> EXERCISE OBJECTIVE
Reproduce the lines below with "screenshot" switched to "capture" and everything else left unchanged.

* BEGIN *

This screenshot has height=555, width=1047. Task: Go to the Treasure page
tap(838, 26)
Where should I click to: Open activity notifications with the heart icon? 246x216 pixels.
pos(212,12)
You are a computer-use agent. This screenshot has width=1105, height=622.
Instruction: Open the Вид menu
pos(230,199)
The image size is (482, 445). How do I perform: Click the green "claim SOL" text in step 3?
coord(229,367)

* END *

> WORKED SOLUTION
This capture has height=555, width=1047. Task: Go to the Treasure page
tap(838, 26)
Where should I click to: Open activity notifications with the heart icon? 246x216 pixels.
pos(212,12)
You are a computer-use agent. This capture has width=1105, height=622.
Instruction: Open the Вид menu
pos(230,199)
The image size is (482, 445). How do I perform: Click the green "claim SOL" text in step 3?
coord(229,367)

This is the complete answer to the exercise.